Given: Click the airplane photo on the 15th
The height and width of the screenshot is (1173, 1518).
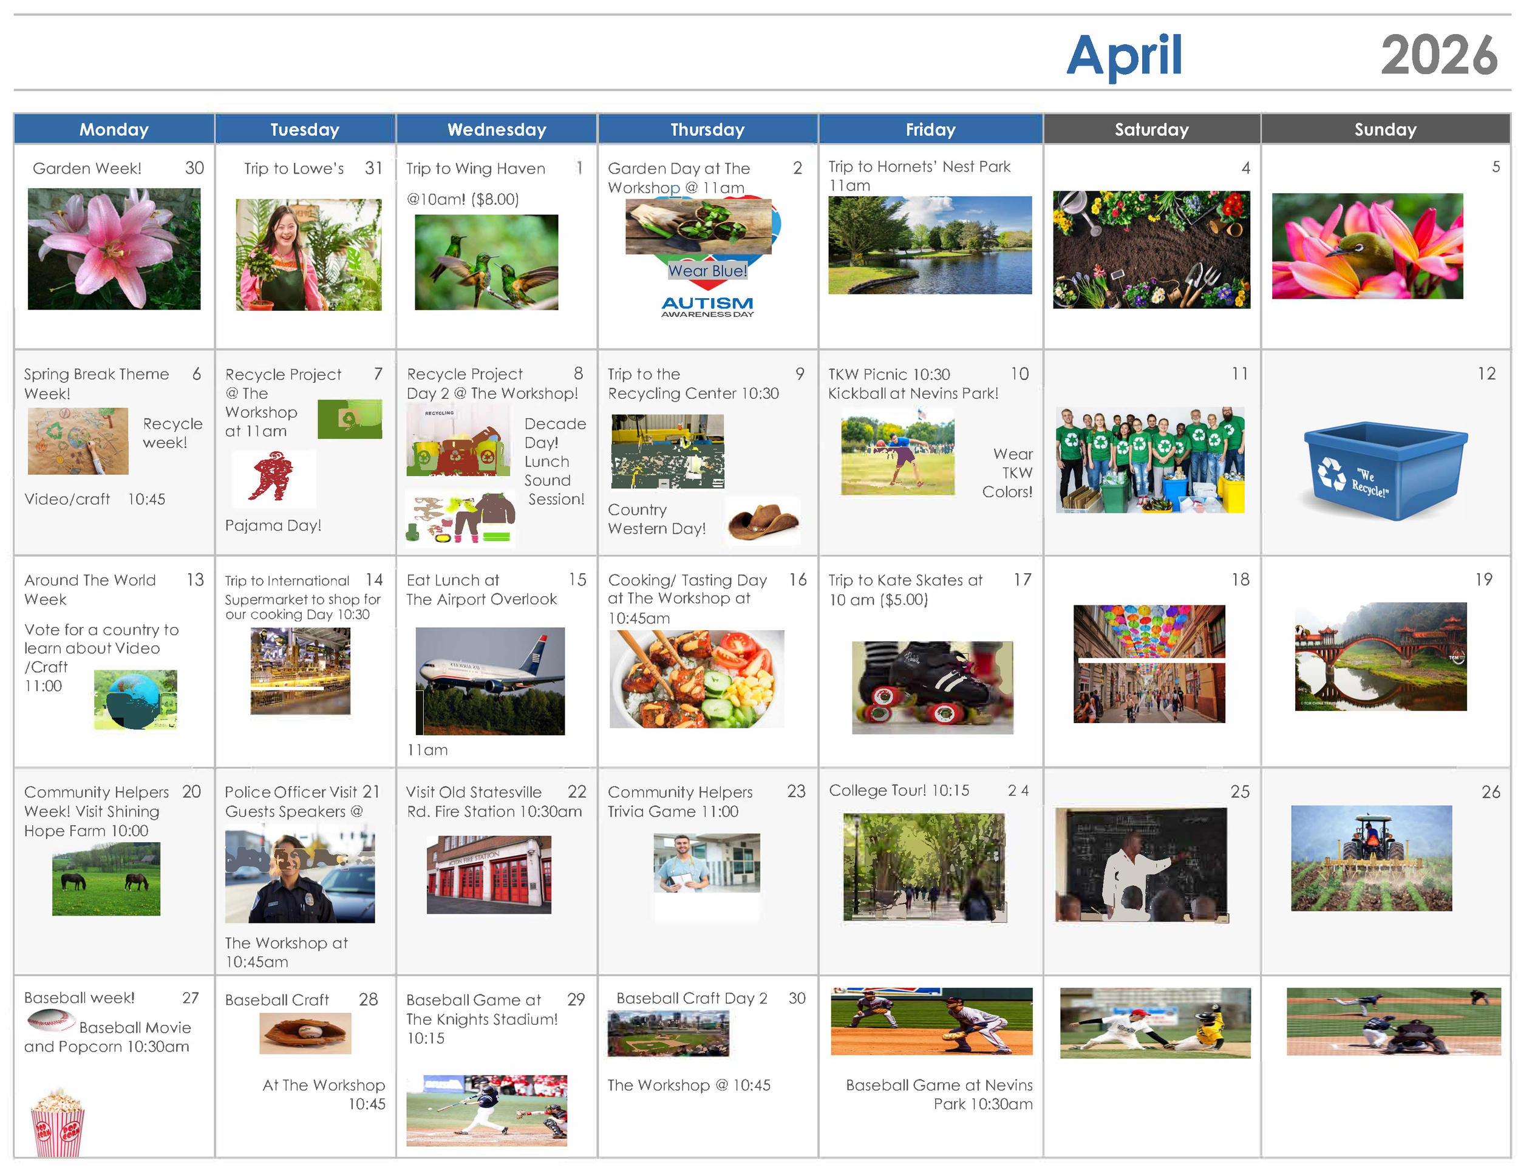Looking at the screenshot, I should tap(490, 680).
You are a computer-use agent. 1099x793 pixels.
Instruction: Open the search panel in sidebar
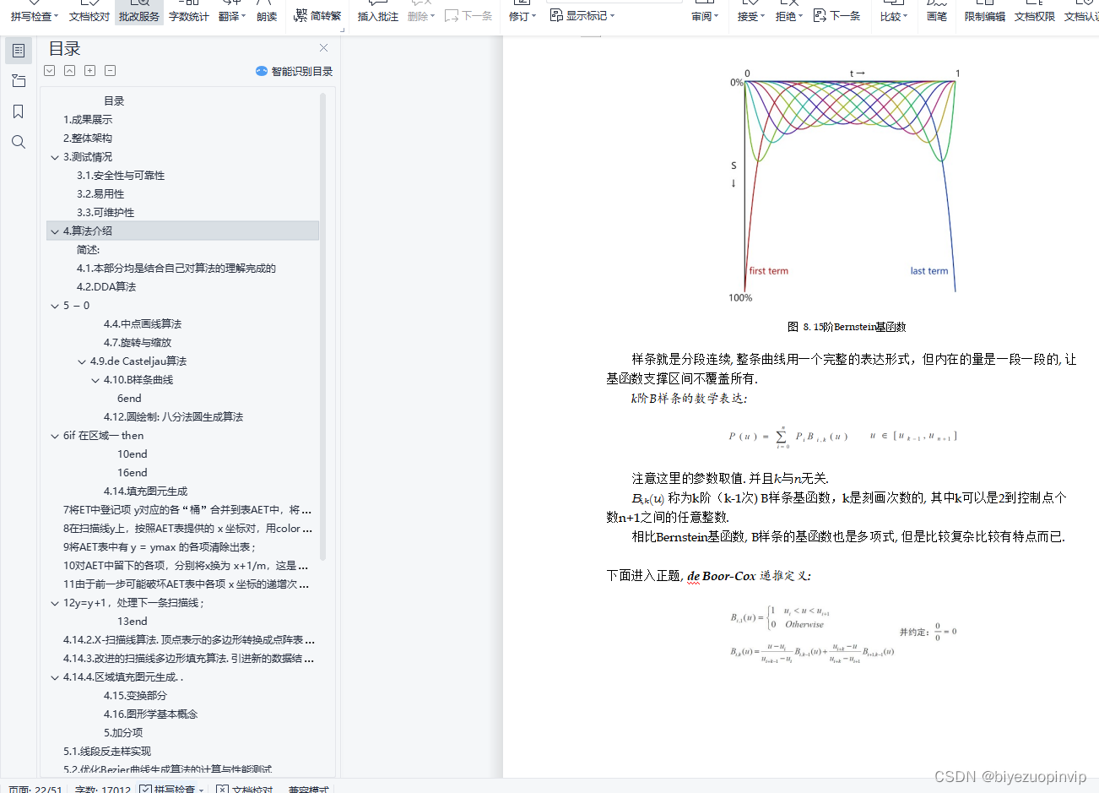[19, 142]
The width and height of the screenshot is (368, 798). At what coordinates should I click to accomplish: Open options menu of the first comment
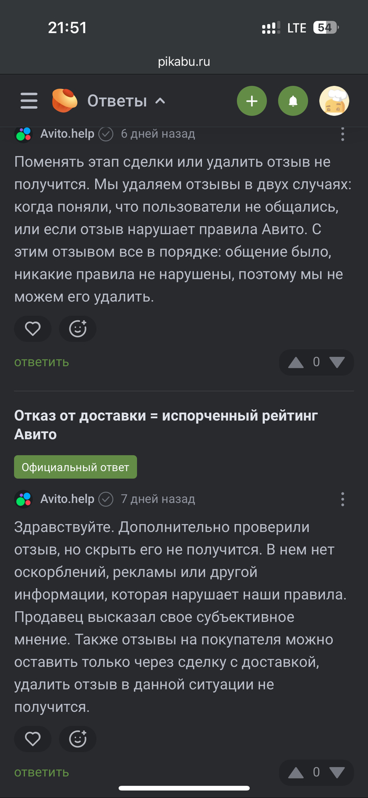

··········

PROBLEM TO SOLVE: Write out every line of the entries above word for word, omitting the pictures.

REPLY:
Given: Click the airplane photo on the 15th
The height and width of the screenshot is (1173, 1518).
Looking at the screenshot, I should tap(490, 680).
You are a computer-use agent. 1099x793 pixels.
Instruction: Open the search panel in sidebar
[19, 142]
The width and height of the screenshot is (368, 798). At what coordinates should I click to accomplish: Open options menu of the first comment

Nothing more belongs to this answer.